◆ **Work instructions**:
Output the data as it stands. Each line must match exactly.

===== Data in this exercise =====

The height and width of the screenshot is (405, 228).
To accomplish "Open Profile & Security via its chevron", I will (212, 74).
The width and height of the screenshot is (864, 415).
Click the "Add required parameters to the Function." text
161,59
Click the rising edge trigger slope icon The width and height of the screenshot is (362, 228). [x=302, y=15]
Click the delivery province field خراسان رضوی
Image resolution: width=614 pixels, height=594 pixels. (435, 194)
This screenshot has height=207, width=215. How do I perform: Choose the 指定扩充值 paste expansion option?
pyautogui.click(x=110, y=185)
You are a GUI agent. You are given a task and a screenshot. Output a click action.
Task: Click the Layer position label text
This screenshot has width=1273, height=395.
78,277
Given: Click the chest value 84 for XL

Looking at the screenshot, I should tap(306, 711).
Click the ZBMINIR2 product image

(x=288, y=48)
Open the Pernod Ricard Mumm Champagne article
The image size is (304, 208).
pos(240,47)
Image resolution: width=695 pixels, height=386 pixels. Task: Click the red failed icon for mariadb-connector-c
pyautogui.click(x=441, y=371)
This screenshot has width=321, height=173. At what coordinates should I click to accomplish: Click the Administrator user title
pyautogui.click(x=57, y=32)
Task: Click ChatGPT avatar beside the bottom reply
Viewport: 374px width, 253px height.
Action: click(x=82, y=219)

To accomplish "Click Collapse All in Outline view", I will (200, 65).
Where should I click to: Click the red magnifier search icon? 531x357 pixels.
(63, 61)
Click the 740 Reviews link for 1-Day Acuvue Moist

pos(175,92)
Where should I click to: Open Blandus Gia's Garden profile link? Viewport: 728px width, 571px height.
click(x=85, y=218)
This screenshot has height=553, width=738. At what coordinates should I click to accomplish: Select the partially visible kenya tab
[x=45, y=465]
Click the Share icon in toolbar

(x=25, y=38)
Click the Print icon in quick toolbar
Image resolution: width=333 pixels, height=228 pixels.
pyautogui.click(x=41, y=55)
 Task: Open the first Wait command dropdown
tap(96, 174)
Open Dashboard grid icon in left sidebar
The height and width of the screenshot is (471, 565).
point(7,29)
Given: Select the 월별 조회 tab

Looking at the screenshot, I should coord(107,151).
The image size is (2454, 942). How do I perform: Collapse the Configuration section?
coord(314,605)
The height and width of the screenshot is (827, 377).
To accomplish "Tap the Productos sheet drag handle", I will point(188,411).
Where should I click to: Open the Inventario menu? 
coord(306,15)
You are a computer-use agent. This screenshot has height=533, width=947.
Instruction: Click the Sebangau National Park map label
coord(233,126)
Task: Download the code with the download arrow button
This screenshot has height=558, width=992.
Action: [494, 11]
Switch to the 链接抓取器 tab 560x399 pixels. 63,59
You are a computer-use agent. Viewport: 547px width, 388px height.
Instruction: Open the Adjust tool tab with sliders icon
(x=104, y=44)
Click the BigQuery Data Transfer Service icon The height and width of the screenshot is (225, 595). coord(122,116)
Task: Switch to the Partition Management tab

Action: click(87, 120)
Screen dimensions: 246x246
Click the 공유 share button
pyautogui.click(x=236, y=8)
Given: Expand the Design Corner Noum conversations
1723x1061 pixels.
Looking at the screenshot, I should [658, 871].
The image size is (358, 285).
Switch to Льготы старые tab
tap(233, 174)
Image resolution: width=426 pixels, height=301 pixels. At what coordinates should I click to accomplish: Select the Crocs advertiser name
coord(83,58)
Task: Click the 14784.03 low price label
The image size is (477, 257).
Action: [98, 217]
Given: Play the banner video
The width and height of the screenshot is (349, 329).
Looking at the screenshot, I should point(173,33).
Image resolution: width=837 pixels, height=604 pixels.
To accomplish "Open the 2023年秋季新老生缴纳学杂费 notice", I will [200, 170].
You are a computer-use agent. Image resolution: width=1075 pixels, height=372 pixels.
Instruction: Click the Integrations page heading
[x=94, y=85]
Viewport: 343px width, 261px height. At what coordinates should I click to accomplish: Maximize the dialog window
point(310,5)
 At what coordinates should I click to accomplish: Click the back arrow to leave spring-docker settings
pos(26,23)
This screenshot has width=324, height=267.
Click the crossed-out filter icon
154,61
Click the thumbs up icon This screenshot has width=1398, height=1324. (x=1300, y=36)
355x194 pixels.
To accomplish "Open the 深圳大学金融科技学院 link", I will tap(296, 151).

=====

◆ **Exercise result**:
The height and width of the screenshot is (405, 228).
To accomplish "Open Profile & Security via its chevron", I will (212, 74).
The width and height of the screenshot is (864, 415).
Click the "Add required parameters to the Function." text
161,59
Click the rising edge trigger slope icon The width and height of the screenshot is (362, 228). [x=302, y=15]
Click the delivery province field خراسان رضوی
Image resolution: width=614 pixels, height=594 pixels. (435, 194)
This screenshot has height=207, width=215. How do I perform: Choose the 指定扩充值 paste expansion option?
pyautogui.click(x=110, y=185)
You are a GUI agent. You are given a task and a screenshot. Output a click action.
Task: Click the Layer position label text
This screenshot has width=1273, height=395.
78,277
Given: Click the chest value 84 for XL

Looking at the screenshot, I should tap(306, 711).
Click the ZBMINIR2 product image

(x=288, y=48)
Open the Pernod Ricard Mumm Champagne article
The image size is (304, 208).
pos(240,47)
Image resolution: width=695 pixels, height=386 pixels. Task: Click the red failed icon for mariadb-connector-c
pyautogui.click(x=441, y=371)
This screenshot has width=321, height=173. At what coordinates should I click to accomplish: Click the Administrator user title
pyautogui.click(x=57, y=32)
Task: Click ChatGPT avatar beside the bottom reply
Viewport: 374px width, 253px height.
Action: click(x=82, y=219)

To accomplish "Click Collapse All in Outline view", I will (200, 65).
Where should I click to: Click the red magnifier search icon? 531x357 pixels.
(63, 61)
Click the 740 Reviews link for 1-Day Acuvue Moist

pos(175,92)
Where should I click to: Open Blandus Gia's Garden profile link? Viewport: 728px width, 571px height.
click(x=85, y=218)
This screenshot has height=553, width=738. At what coordinates should I click to accomplish: Select the partially visible kenya tab
[x=45, y=465]
Click the Share icon in toolbar

(x=25, y=38)
Click the Print icon in quick toolbar
Image resolution: width=333 pixels, height=228 pixels.
pyautogui.click(x=41, y=55)
 Task: Open the first Wait command dropdown
tap(96, 174)
Open Dashboard grid icon in left sidebar
The height and width of the screenshot is (471, 565).
point(7,29)
Given: Select the 월별 조회 tab

Looking at the screenshot, I should coord(107,151).
The image size is (2454, 942). How do I perform: Collapse the Configuration section?
coord(314,605)
The height and width of the screenshot is (827, 377).
To accomplish "Tap the Productos sheet drag handle", I will point(188,411).
Where should I click to: Open the Inventario menu? 
coord(306,15)
You are a computer-use agent. This screenshot has height=533, width=947.
Instruction: Click the Sebangau National Park map label
coord(233,126)
Task: Download the code with the download arrow button
This screenshot has height=558, width=992.
Action: [494, 11]
Switch to the 链接抓取器 tab 560x399 pixels. 63,59
You are a computer-use agent. Viewport: 547px width, 388px height.
Instruction: Open the Adjust tool tab with sliders icon
(x=104, y=44)
Click the BigQuery Data Transfer Service icon The height and width of the screenshot is (225, 595). coord(122,116)
Task: Switch to the Partition Management tab

Action: click(87, 120)
Screen dimensions: 246x246
Click the 공유 share button
pyautogui.click(x=236, y=8)
Given: Expand the Design Corner Noum conversations
1723x1061 pixels.
Looking at the screenshot, I should [658, 871].
The image size is (358, 285).
Switch to Льготы старые tab
tap(233, 174)
Image resolution: width=426 pixels, height=301 pixels. At what coordinates should I click to accomplish: Select the Crocs advertiser name
coord(83,58)
Task: Click the 14784.03 low price label
The image size is (477, 257).
Action: [98, 217]
Given: Play the banner video
The width and height of the screenshot is (349, 329).
Looking at the screenshot, I should point(173,33).
Image resolution: width=837 pixels, height=604 pixels.
To accomplish "Open the 2023年秋季新老生缴纳学杂费 notice", I will [200, 170].
You are a computer-use agent. Image resolution: width=1075 pixels, height=372 pixels.
Instruction: Click the Integrations page heading
[x=94, y=85]
Viewport: 343px width, 261px height. At what coordinates should I click to accomplish: Maximize the dialog window
point(310,5)
 At what coordinates should I click to accomplish: Click the back arrow to leave spring-docker settings
pos(26,23)
This screenshot has width=324, height=267.
Click the crossed-out filter icon
154,61
Click the thumbs up icon This screenshot has width=1398, height=1324. (x=1300, y=36)
355x194 pixels.
To accomplish "Open the 深圳大学金融科技学院 link", I will tap(296, 151).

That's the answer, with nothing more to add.